EXCERPTED RECORDS =
□ □ □ □ □
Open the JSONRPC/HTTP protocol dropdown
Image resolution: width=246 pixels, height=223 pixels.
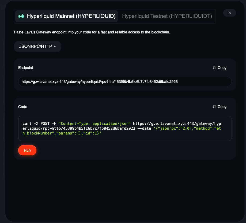pyautogui.click(x=37, y=47)
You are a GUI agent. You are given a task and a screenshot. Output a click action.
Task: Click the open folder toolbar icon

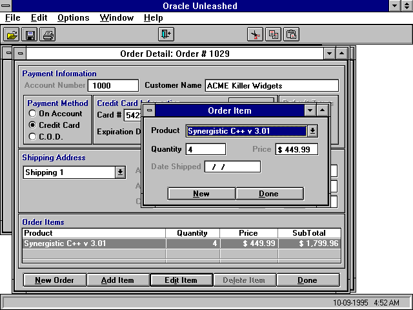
□ □ □ □ □
DESCRIPTION OF THE TASK = Output each line above exactly as it stands, omitting the pictures.

EXERCISE SOLUTION =
Open the JSONRPC/HTTP protocol dropdown
Image resolution: width=246 pixels, height=223 pixels.
pyautogui.click(x=37, y=47)
You are a GUI agent. You are given a task and a screenshot. Output a click action.
Task: Click the open folder toolbar icon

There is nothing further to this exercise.